The expense can pose a problem for home cooks and restaurants alike. The stoves at Le Bernardin, for example, are still running on gas. "It would be a big expense to replace stoves that still work well, but, if the gas stove broke, I'd consider it," Ripert said, adding that he thought his cooks would adapt quickly. "After a few days, they'd all love it."

Many chefs disagree. In 2019, the California Restaurant Association sued Berkeley after it became the first U.S. city to ban gas hookups in new buildings, arguing that it would increase costs and prevent restaurants from preparing many Asian cuisines.

"Many of these restaurants rely on gas for cooking particular types of food, whether it be flame-seared meats, charred vegetables or the use of intense heat from a flame under a wok," the trade group said in court filings. Commercial (and noncommercial) induction stoves compatible with woks have been developed, but they are still more expensive than gas rigs.

There are much cheaper ways to reduce both your health risks and your carbon footprint than electrifying your stove. Dani Blum, a reporter for Well at The Times, suggested trying to use the stove less often and instead opting for a toaster oven, microwave, electric kettle or portable induction burner when possible. She also suggested installing an air purifier in the kitchen, which one 2014 study found lowered nitrogen dioxide levels by about half as much as replacing the stove.

As far as the climate is concerned, an electric stove is only as clean as the source of its electricity. And while buildings account for around 13 percent of U.S. greenhouse gas emissions, gas stoves accounted for just about 3 percent of household natural gas use in 2015. Most emissions come from the gas boilers used for heating and hot water, as the Times columnist Farhad Manjoo wrote last week.

"Instead of getting an induction stove, then, it might make a lot more sense for you to spend your money on a heat pump, an underappreciated and kind of magical electric device that can replace both a gas-powered furnace and an air-conditioner," Manjoo argued. "But there may be an even simpler and cheaper thing to do first: Weather seal your house."

What's next for America's stoves?

The U.S. Consumer Product Safety Commission quickly backpedaled, saying that it does not support a ban — and neither does President Biden, a White House spokesman said.
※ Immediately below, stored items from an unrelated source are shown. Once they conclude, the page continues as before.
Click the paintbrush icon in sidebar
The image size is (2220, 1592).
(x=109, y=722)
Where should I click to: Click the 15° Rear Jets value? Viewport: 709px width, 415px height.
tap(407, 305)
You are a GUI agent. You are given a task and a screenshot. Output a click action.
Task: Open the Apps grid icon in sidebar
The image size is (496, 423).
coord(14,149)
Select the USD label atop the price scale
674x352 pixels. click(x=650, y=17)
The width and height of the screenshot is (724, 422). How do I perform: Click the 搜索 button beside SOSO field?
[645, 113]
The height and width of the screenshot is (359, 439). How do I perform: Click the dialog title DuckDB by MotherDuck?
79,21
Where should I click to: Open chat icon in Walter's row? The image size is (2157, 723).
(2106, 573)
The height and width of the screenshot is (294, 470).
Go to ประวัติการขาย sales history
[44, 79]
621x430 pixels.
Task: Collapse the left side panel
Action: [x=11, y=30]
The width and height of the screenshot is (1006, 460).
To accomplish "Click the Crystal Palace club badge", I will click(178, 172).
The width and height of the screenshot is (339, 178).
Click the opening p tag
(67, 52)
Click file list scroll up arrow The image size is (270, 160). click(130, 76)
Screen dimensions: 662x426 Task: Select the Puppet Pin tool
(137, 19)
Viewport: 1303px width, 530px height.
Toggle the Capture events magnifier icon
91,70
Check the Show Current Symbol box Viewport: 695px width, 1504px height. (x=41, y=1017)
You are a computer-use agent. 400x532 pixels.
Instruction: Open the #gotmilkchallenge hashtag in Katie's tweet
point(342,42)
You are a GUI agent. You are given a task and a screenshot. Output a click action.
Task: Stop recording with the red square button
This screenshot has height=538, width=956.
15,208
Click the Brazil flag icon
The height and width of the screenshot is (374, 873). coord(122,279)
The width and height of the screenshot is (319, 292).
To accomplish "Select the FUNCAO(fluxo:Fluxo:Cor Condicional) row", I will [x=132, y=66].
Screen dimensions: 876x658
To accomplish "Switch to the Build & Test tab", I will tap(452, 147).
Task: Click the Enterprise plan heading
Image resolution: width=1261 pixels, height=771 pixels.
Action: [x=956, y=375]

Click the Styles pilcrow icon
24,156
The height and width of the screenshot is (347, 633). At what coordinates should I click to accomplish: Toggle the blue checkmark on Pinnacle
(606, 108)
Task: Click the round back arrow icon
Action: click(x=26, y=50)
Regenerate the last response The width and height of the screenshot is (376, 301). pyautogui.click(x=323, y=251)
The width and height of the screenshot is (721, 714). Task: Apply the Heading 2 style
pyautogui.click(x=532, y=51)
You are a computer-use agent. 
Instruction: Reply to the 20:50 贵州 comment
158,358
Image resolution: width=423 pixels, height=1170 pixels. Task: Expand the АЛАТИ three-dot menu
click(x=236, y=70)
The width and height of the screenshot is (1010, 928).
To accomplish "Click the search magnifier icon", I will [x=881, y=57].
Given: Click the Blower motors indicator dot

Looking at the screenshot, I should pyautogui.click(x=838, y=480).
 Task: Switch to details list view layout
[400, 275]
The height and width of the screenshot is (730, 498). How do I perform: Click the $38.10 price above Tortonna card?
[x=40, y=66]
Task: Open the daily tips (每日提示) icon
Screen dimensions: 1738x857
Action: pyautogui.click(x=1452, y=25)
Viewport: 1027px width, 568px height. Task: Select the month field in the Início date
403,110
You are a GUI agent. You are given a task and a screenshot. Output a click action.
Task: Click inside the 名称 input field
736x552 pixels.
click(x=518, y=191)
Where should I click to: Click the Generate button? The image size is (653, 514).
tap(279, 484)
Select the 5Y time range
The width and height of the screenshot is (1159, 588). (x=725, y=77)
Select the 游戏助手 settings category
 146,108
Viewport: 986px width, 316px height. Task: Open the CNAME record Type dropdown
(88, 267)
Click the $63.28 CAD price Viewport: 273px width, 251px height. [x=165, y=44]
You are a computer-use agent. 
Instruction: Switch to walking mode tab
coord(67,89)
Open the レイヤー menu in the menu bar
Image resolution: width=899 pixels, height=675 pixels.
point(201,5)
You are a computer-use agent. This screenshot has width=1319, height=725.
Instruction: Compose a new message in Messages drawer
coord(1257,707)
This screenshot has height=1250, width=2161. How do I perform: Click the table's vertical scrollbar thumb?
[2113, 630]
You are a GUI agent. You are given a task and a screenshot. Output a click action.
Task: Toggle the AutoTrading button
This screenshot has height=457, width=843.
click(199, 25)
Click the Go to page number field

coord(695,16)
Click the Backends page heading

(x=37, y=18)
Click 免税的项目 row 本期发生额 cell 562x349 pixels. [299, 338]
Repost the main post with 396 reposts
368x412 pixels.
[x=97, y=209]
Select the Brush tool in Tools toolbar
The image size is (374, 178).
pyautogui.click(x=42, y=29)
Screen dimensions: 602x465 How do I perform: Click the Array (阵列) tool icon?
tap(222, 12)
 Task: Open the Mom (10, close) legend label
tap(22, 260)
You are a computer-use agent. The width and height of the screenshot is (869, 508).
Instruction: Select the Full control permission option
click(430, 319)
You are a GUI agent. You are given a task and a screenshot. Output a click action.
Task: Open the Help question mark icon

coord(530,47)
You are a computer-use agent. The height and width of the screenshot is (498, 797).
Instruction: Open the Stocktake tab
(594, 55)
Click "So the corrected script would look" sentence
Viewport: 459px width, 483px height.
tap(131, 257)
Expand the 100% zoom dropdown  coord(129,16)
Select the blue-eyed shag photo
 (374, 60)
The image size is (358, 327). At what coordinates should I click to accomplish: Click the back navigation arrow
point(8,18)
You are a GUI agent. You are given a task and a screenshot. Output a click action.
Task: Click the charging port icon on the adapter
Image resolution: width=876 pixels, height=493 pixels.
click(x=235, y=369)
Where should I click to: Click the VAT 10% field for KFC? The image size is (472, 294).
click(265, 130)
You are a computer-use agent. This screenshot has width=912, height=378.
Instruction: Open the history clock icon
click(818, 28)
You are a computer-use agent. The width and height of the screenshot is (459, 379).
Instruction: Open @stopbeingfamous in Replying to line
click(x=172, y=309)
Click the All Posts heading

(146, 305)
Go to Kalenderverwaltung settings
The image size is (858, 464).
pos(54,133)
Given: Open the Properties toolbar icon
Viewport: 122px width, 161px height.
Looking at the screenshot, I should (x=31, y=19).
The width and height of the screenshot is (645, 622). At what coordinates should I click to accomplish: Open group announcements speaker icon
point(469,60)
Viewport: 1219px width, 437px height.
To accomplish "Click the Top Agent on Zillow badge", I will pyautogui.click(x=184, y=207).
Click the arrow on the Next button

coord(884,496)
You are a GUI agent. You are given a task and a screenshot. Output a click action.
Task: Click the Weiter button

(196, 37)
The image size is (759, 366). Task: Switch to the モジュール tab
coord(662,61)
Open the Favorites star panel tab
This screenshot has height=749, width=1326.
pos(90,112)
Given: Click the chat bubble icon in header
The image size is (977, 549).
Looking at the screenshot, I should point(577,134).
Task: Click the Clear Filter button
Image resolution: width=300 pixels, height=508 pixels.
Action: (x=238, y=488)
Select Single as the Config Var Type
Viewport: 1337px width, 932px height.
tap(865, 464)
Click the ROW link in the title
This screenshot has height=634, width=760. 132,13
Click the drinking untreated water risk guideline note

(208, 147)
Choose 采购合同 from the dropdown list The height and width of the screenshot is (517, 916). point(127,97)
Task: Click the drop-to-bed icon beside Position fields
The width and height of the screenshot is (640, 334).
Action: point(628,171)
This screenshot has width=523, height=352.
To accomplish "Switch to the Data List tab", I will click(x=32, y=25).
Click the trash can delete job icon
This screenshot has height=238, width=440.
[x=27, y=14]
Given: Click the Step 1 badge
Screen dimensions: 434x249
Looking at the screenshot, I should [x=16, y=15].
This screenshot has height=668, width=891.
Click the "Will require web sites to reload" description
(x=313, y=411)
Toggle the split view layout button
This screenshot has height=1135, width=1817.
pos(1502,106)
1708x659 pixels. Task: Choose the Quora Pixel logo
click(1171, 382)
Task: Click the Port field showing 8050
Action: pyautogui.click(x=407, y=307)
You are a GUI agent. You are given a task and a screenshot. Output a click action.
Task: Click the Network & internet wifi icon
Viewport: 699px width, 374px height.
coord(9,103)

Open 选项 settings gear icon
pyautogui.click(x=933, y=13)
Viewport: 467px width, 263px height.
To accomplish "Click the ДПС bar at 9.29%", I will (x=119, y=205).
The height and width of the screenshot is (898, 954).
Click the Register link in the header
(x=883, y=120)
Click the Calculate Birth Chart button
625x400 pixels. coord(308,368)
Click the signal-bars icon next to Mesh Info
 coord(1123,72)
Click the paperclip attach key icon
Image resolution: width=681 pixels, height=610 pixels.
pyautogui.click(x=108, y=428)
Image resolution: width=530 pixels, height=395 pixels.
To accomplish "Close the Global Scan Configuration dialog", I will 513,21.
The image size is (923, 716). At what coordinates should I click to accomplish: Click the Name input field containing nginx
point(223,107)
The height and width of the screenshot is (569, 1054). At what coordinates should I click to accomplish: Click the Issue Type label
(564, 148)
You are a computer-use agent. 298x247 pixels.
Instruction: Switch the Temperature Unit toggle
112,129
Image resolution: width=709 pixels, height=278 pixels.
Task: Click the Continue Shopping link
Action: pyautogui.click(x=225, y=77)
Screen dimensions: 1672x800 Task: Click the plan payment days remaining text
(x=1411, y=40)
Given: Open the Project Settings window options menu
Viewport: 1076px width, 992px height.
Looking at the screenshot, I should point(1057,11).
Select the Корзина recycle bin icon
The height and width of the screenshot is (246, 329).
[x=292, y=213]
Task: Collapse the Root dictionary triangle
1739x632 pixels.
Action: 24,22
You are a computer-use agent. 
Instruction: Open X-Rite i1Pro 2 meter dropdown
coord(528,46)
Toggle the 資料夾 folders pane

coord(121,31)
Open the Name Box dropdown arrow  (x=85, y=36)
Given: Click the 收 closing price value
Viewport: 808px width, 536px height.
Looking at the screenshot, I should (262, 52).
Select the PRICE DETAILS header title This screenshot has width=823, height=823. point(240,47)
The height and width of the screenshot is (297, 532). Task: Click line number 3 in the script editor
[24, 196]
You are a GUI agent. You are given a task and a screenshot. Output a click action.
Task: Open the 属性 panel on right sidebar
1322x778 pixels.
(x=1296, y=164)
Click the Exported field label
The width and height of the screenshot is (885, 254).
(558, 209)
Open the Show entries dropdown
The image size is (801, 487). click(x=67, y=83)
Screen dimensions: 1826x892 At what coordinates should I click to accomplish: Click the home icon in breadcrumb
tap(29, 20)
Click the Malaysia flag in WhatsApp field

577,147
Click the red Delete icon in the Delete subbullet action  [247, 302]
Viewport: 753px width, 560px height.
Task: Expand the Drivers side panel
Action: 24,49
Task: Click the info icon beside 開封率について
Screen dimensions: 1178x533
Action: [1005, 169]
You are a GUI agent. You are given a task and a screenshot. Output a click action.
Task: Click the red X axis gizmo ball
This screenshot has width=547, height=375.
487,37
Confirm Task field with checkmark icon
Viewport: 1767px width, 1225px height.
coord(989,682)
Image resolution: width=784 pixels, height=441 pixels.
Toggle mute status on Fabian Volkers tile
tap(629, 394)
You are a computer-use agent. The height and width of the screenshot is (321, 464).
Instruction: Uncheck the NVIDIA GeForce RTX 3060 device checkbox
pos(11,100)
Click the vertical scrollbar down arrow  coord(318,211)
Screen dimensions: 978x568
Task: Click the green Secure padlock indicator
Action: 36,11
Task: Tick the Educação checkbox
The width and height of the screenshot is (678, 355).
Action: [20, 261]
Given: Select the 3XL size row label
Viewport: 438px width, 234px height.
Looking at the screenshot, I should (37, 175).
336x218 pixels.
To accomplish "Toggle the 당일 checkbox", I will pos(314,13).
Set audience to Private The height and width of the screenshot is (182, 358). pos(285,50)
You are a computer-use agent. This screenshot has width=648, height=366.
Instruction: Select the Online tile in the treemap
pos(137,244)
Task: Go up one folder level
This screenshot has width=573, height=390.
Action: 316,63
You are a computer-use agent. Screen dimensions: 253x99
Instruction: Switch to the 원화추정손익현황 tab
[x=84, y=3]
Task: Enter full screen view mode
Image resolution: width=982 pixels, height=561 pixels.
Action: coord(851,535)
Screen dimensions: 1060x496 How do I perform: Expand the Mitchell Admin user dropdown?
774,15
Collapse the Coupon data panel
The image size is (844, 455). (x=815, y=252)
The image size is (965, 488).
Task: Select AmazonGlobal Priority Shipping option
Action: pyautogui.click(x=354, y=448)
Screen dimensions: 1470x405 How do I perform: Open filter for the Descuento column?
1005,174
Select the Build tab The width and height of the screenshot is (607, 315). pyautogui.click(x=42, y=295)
That may do little to quell efforts by Republican-led state legislatures to adopt pre-emptive prohibitions on local gas bans. But by and large, Republican-led states aren't the ones most likely to be affected by such restrictions. Gas stoves are used in only 35 percent of U.S. homes, and as Somini Sengupta of The Times pointed out in the Climate Forward newsletter, the states with the highest use are California, Nevada and those in the Northeast and around the Great Lakes. "It's not a red-blue state divide," she wrote, even if "it's weirdly become part of the U.S. culture wars."

Whatever the federal government does, many cities, including Los Angeles and New York, have followed Berkeley in requiring new buildings to go gas free. Conversions may also pick up because of the Inflation Reduction Act, which created rebates and tax credits to defray the cost of going electric. (Those eligible can receive up to $840 for a new stove and up to $500 for the switch.) "In the end, culture-war considerations will lose out to questions of cost and quality," Jacob Stern writes in The Atlantic. "The better product will win the day, plain and simple."

But the mass electrification of stoves and other household appliances may take a while, not least because the nation's power grid is not yet ready for it. "Eventually, the gas stove, like the gas lamp or a pack of Virginia Slims, will exist as a relic of another era," Ginia Bellafante of The Times writes. "But we are a long way from a time in which our relationship to gas cooking will be merely nostalgic."